#### Exercise objective:
Retype the line where "Task: Collapse the" appears and each line that follows it down to the last line of the records below. Leave the pictures out.

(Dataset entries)
• • • • •

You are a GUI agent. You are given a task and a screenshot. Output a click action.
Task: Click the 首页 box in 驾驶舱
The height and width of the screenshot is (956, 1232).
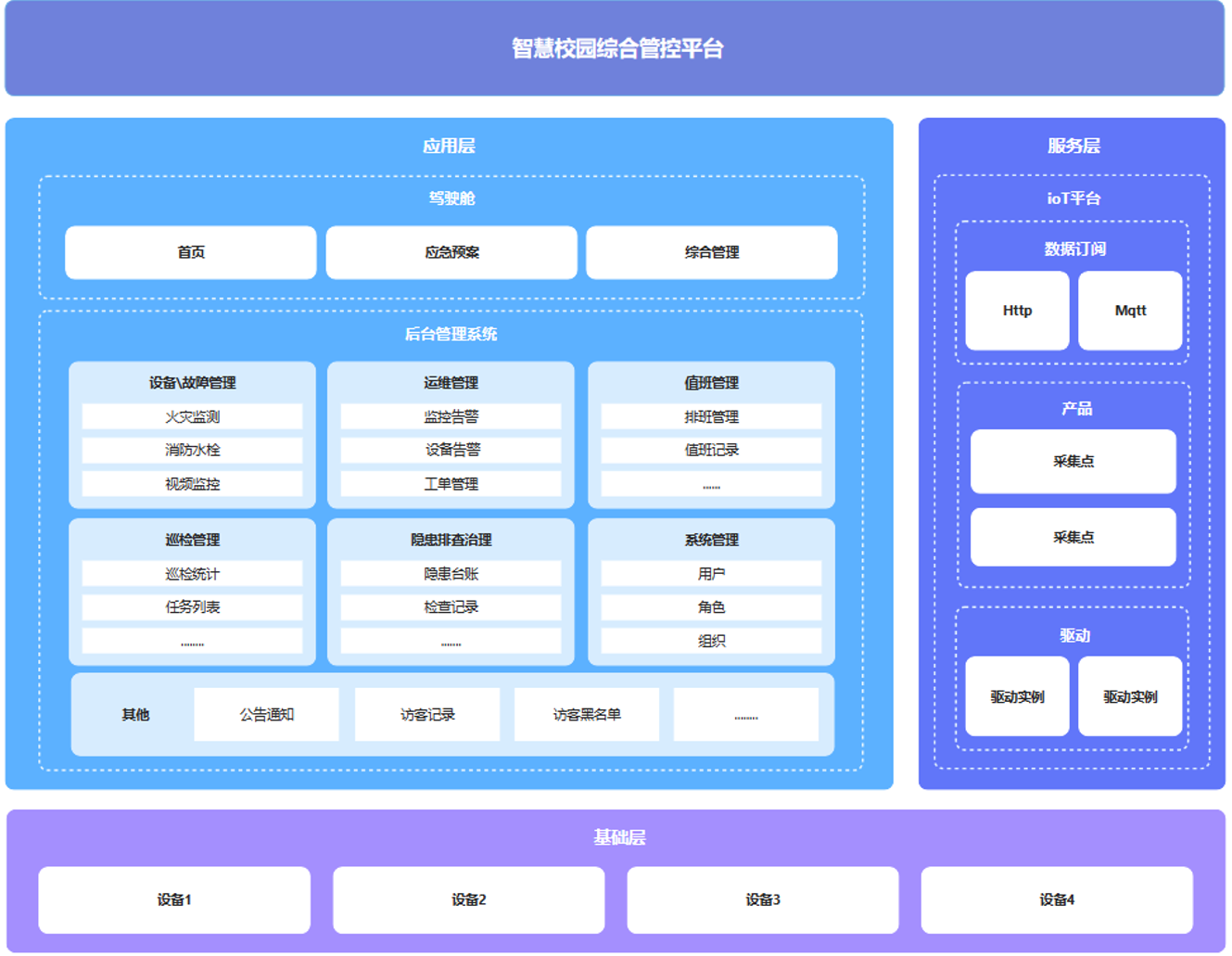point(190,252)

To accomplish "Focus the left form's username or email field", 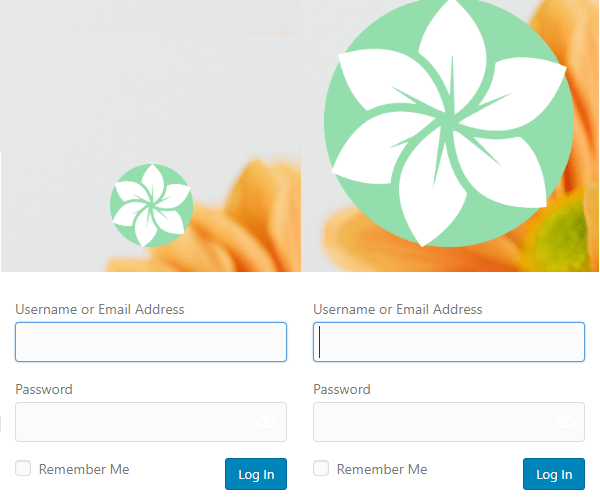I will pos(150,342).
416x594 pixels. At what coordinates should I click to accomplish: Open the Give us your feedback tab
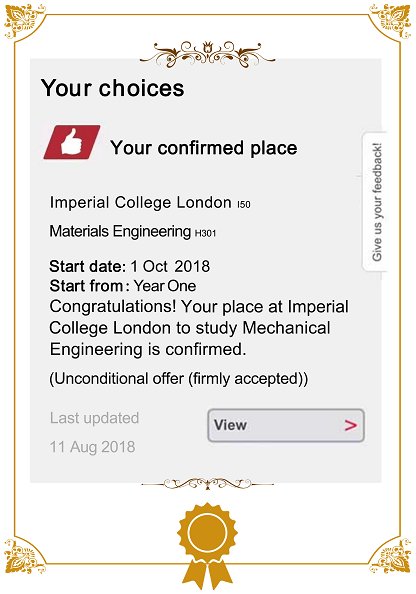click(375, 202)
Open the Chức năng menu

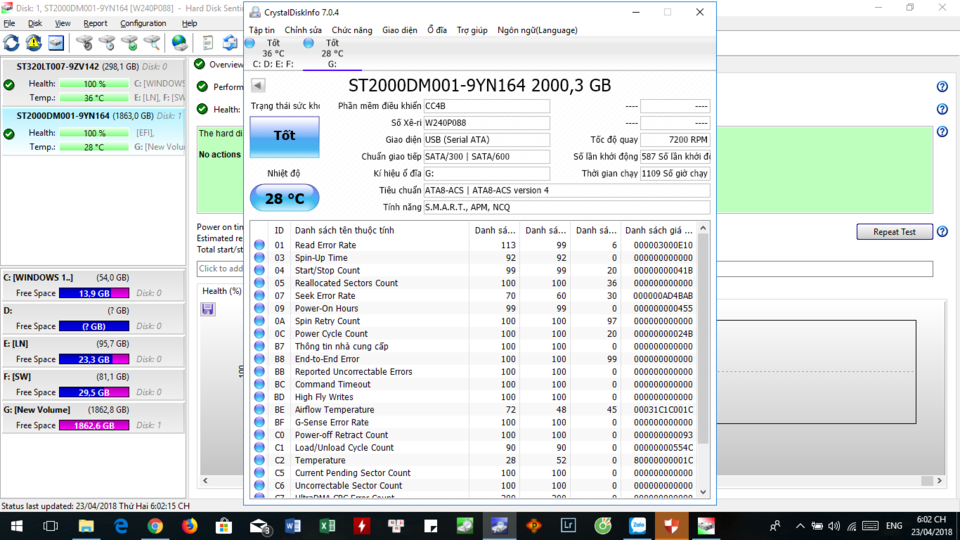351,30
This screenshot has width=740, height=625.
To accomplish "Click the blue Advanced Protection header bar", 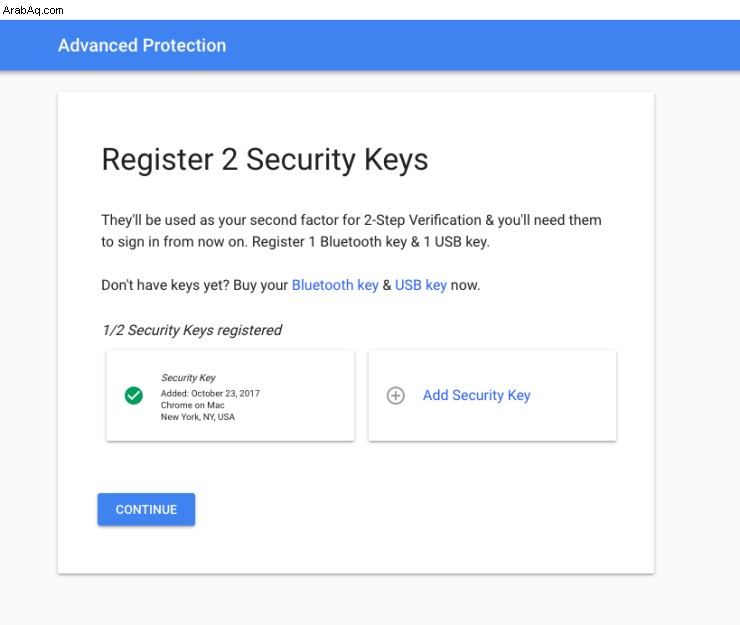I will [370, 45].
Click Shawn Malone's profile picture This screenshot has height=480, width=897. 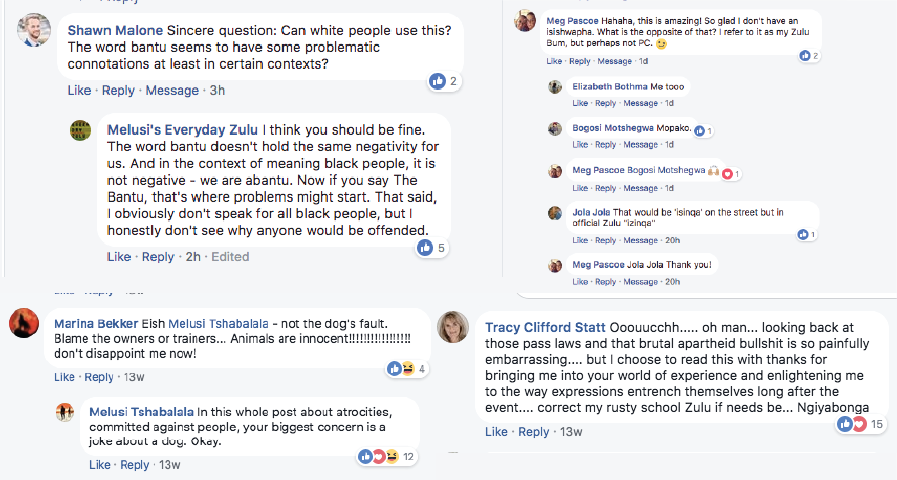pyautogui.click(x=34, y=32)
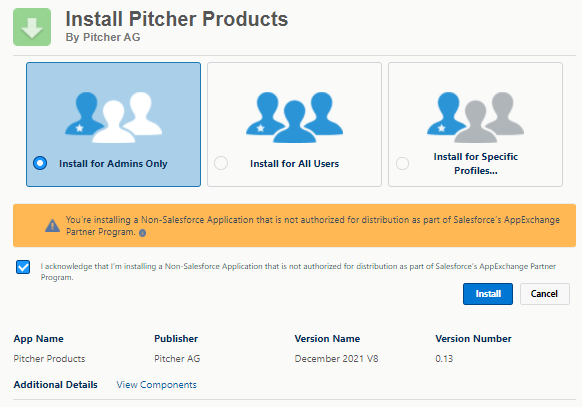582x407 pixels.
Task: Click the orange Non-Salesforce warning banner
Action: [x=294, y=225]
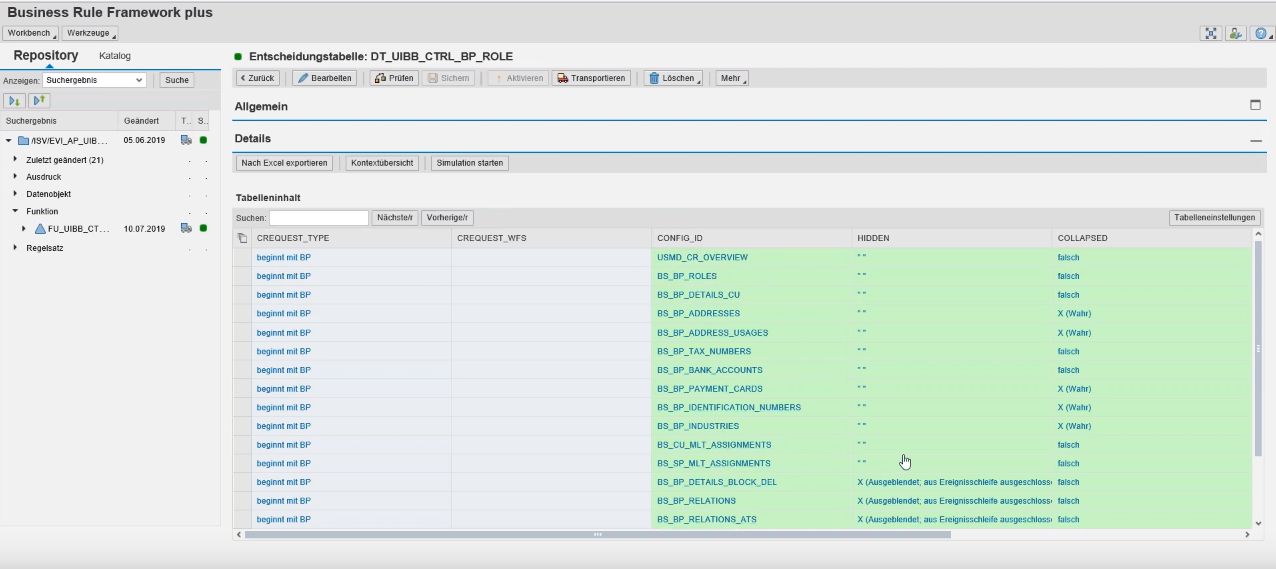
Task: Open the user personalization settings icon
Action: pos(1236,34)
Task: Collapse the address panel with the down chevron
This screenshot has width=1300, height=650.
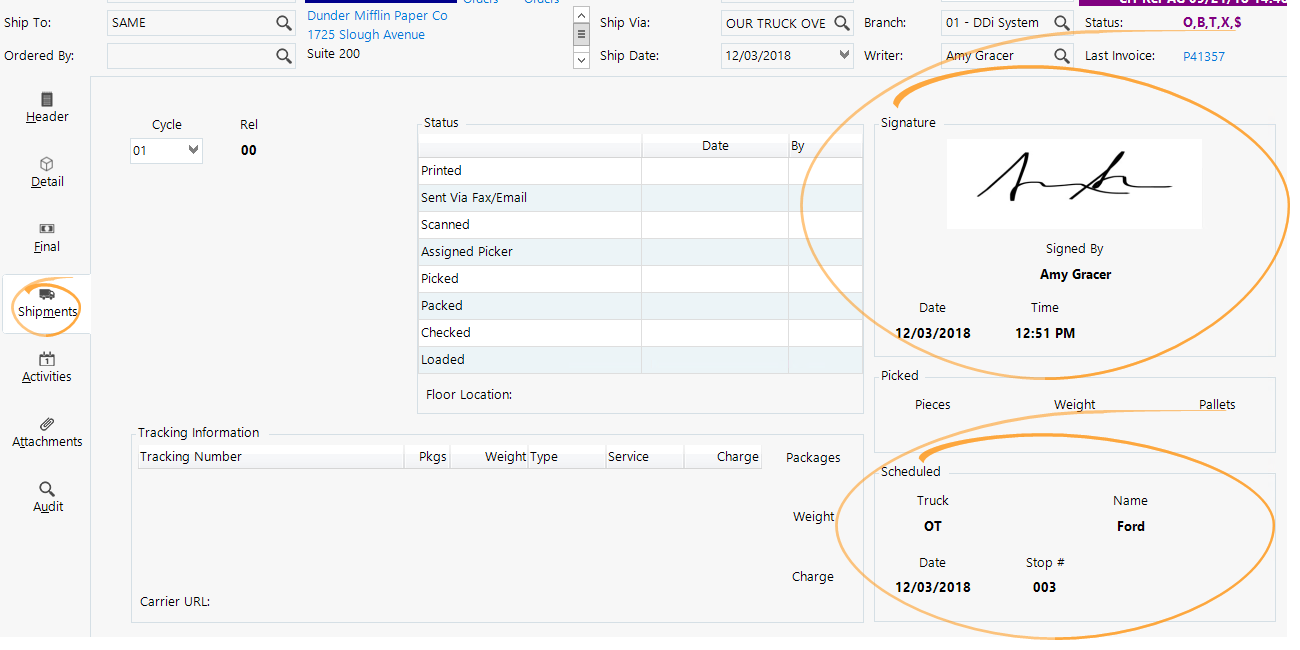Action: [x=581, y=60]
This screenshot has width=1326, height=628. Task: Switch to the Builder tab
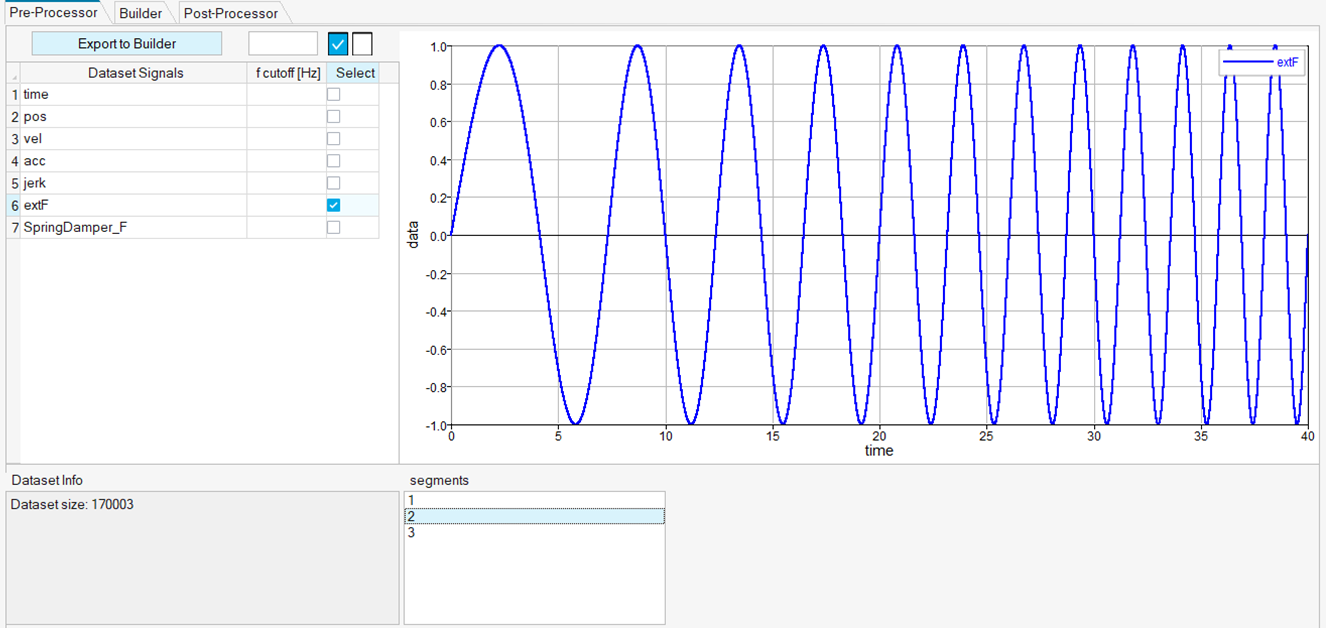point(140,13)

• • • • •

#### Exercise solution:
Task: Collapse the address panel with the down chevron
This screenshot has width=1300, height=650.
Action: [x=581, y=60]
This screenshot has width=1326, height=628. Task: Switch to the Builder tab
point(140,13)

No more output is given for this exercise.